The relevant principles from Powerhouse were :

  • While it is not a very exacting standard it is legitimate role to consider evidence which ‘bears on whether or not the asserted dispute or off-setting claim is genuine’. Indeed, that is its necessary function.

The court found, at [33], that:

“..Mr Dooley was clearly held out as the general manager of the corporate group of which Medussa is a member who responded to demands by Nationwide to address the position regarding payment of the invoices. He is clearly a senior employee in the group of companies and he was permitted to represent himself as the general manager of this group of companies in his email signature template. His response was to identify Medussa as the relevant corporate entity in the group which was the contracting party with Nationwide.

Flowing from that the Court found that

  1. when the concrete was ordered from Nationwide, it could not have been on behalf of Ausform Constructions Vic Pty Ltd, which had been deregistered in 2015 or Ausform Constructions Pty Ltd, which was in liquidation[34]
  2. Dooley and John Likopoulos were armed by Medussa with ostensible authority in the communications they had with Nationwide  as to whom the relevant invoices should be directed to [34].
  3. Likopoulos while  revealing a “corporate labyrinth” did not explain how  Nationwide would have been made aware that it was contracting with Ausform Resources Pty Ltd particularly when those who had the ostensible authority to speak on behalf of the group of companies indicated that it was Medussa which was the contracting party but  they have not gone on oath to explain why they made such representations as they did when demand was being pressed for payment [35].

Medussa bore the onus of establishing that there is a genuine dispute.  The Court is entitled to have regard to the contemporaneous documents and the evidence of communications occurring at or about the time the relevant events occurred [36].

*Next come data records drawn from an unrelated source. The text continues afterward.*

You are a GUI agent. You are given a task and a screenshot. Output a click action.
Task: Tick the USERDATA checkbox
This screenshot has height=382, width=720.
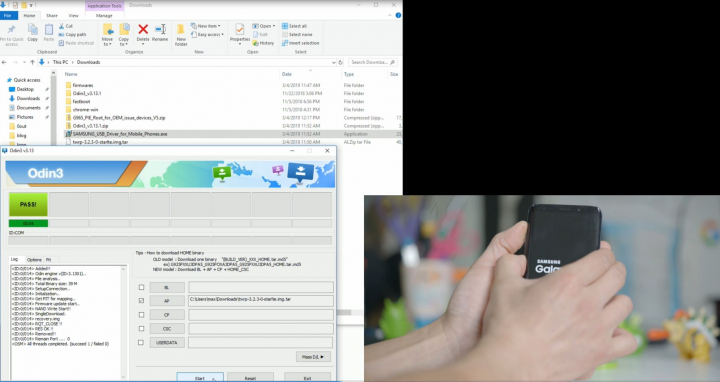pyautogui.click(x=141, y=343)
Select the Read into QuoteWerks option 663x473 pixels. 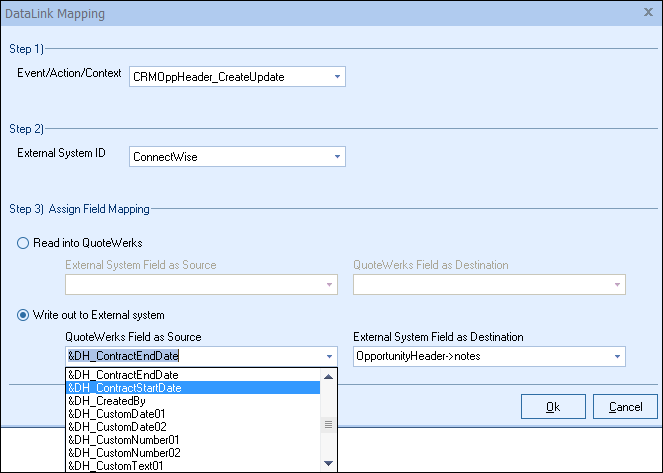(x=24, y=242)

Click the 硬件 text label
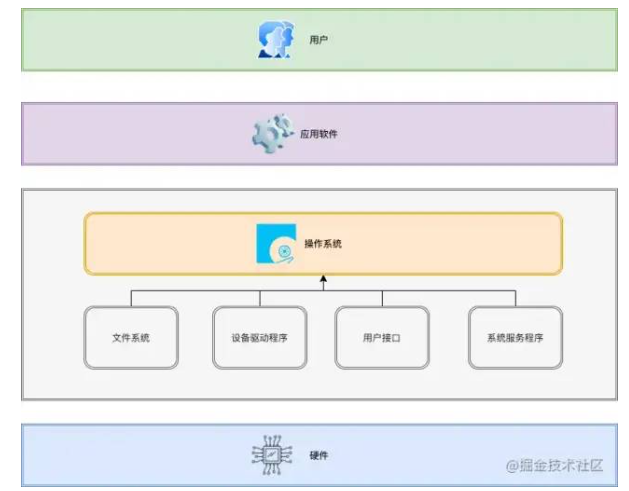[x=319, y=456]
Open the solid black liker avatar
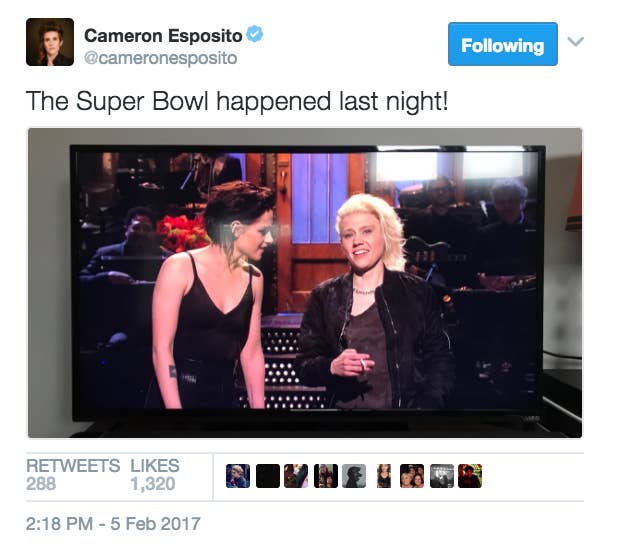 click(x=268, y=476)
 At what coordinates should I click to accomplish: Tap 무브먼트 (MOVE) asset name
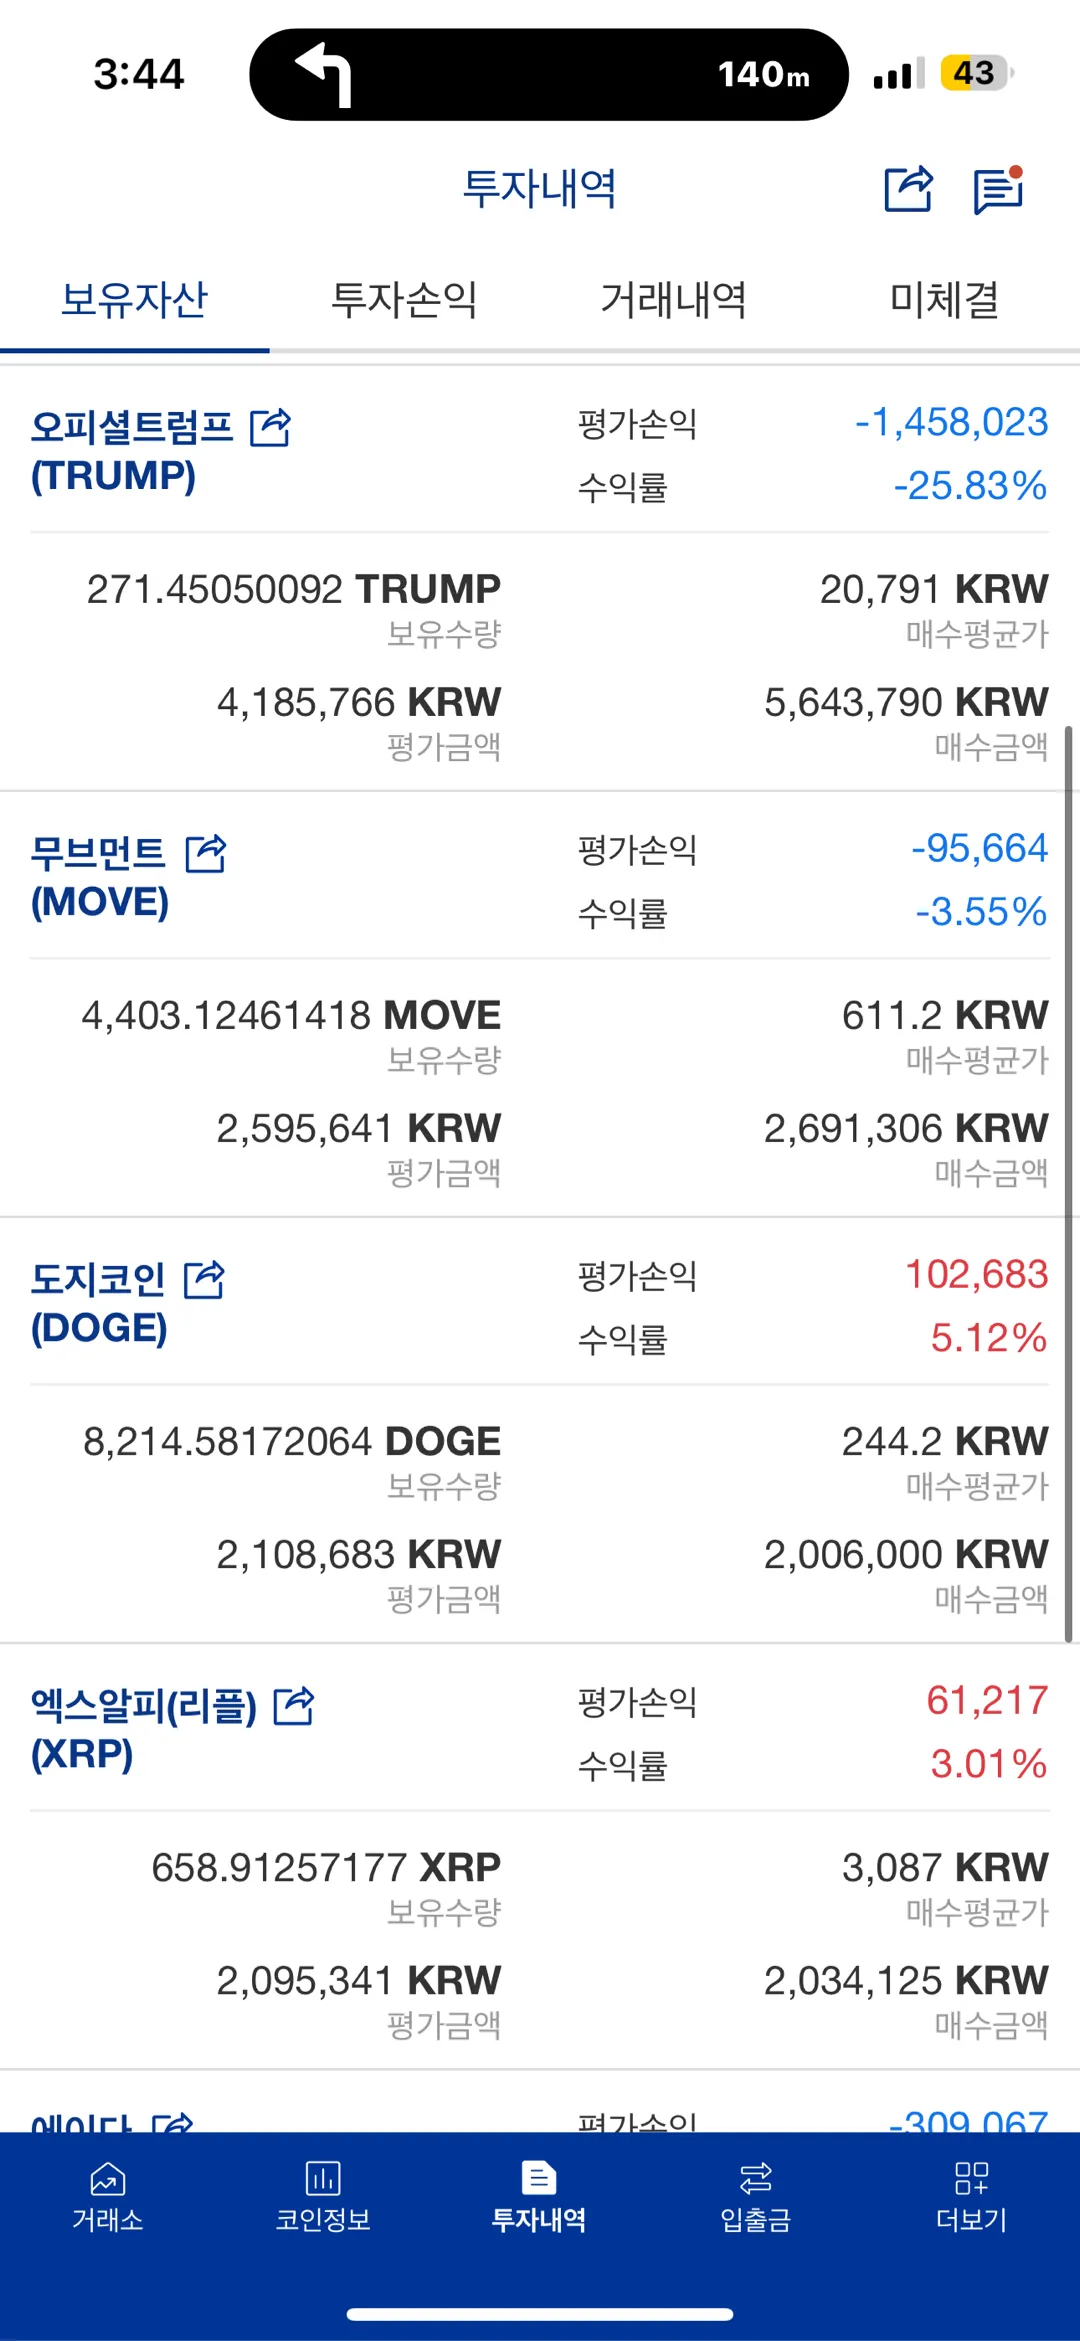[99, 877]
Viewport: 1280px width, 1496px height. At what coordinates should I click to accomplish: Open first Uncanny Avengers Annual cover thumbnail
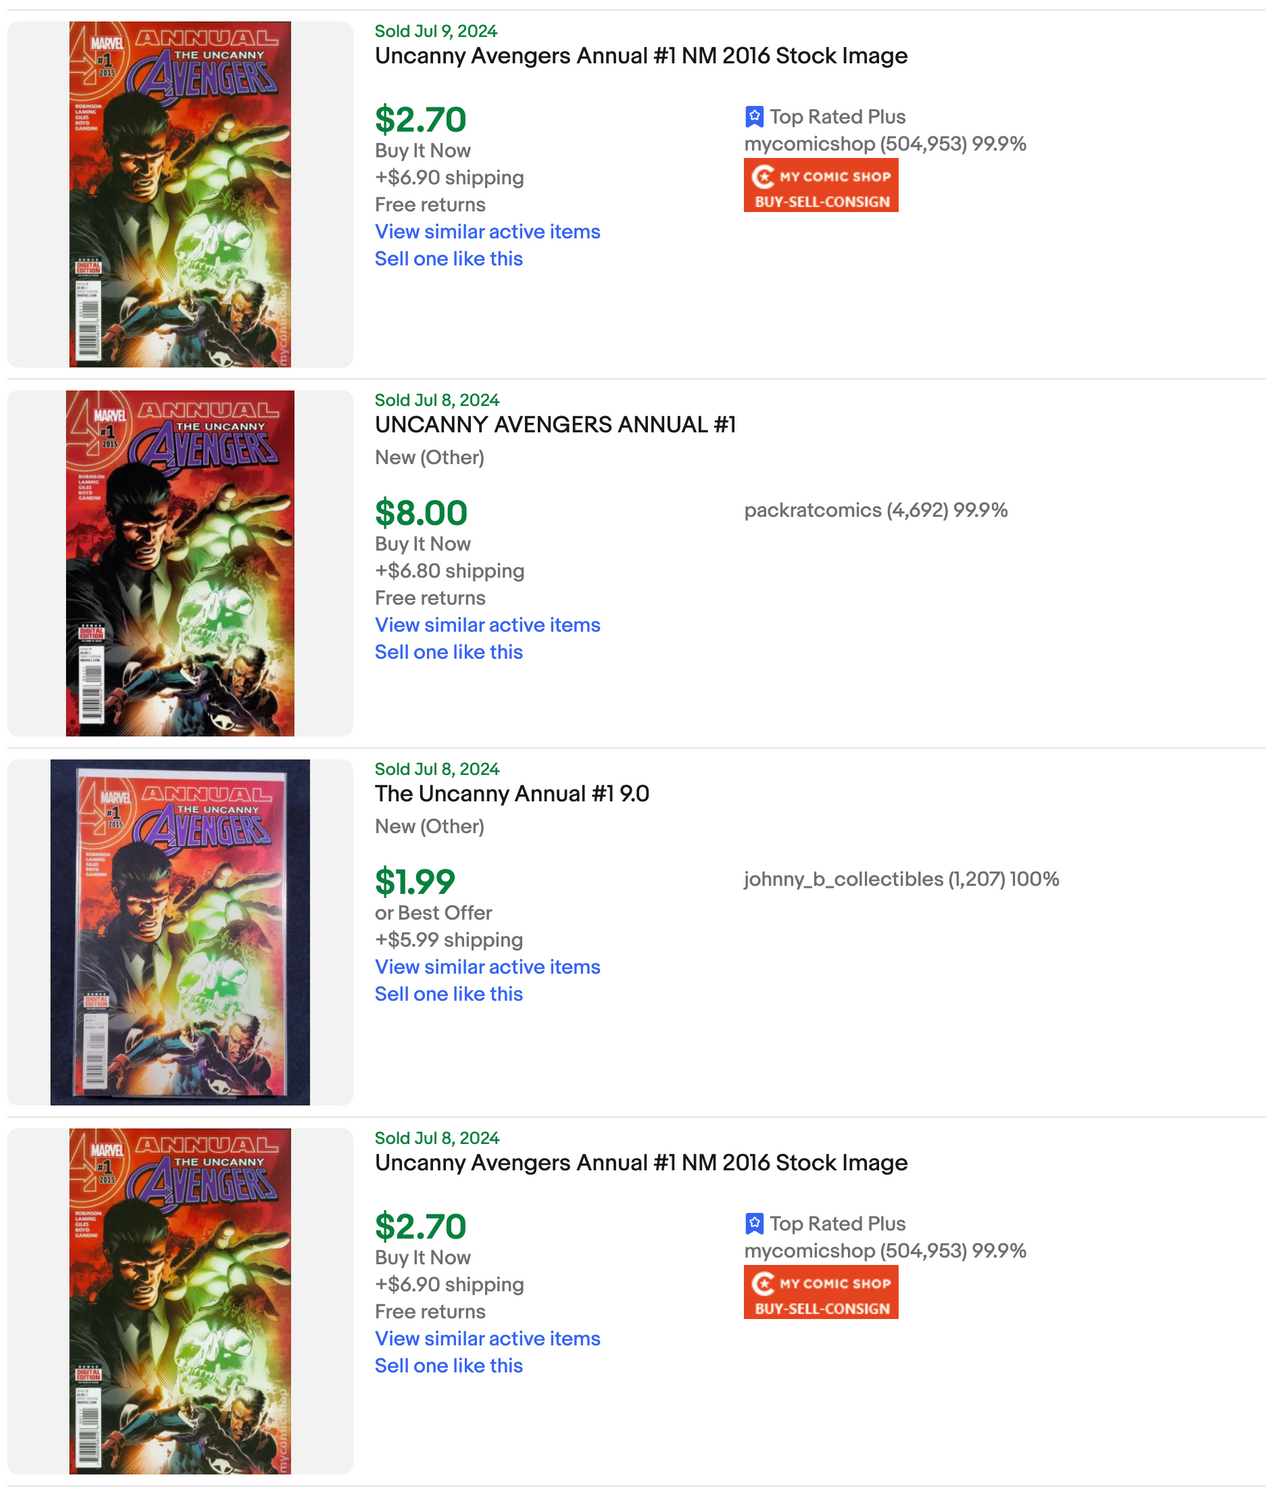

The Court found, at [37], that Medussa

has not in my opinion established the existence of a genuine dispute. Indeed I regard the position being put up by Medussa as being spurious and implausible. I do not regard the dispute which is raised by it as being genuine and I would dismiss the application with costs.

ISSUE

The applicant relied on a technical defence as to who the contracting party was and that any representations made were made without authority.  The facts got in the way of what was always going to be a difficult argument when the applicant operated through a group of companies, one now registered and another under liquidation.  The conduct of some of the applicant’s personnel was consistent with having the authority to act on behalf of Medussa.  It was telling that that personnel did not file an affidavit to address this critical question.  It is a common and sometimes fatal flaw to applications where the applicant chooses to rely on a general affidavit when affidavits of particular individuals who can give direct, specific evidence on key points is possible.  That can be a serious tactical error.

One Response to “Medussa Enterprises Pty Ltd v Nationwide Concrete Pumping Pty Ltd [2017] VSC 275 (24 May 2017): section 459G of the Corporations Act 2001, application to set aside a statutory demand, genuine dispute”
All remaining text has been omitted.